EXERCISE INSTRUCTIONS:
Give the number of lines in the entries below that contain "icon". Write nothing besides it.

AVAILABLE RECORDS:

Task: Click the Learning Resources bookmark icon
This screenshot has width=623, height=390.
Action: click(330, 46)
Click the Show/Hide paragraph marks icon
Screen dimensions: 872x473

==

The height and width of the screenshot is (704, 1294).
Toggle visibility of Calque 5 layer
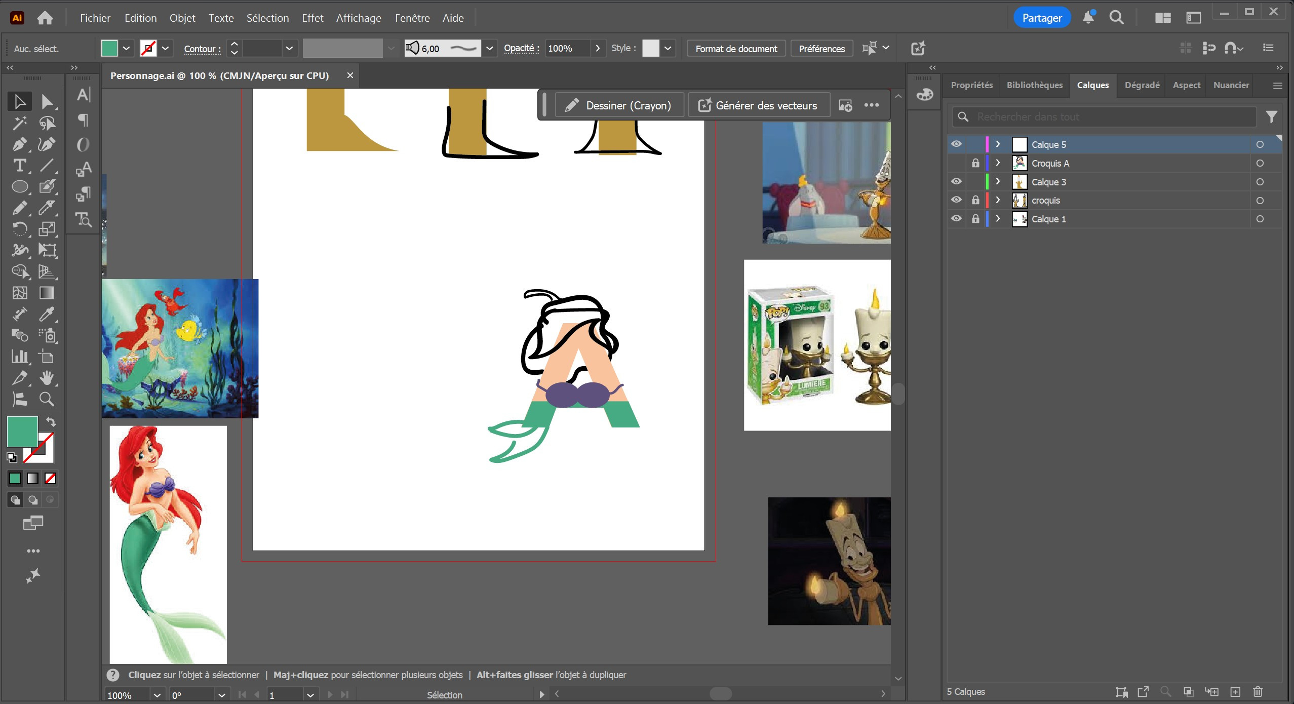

FINISHED TASK:
2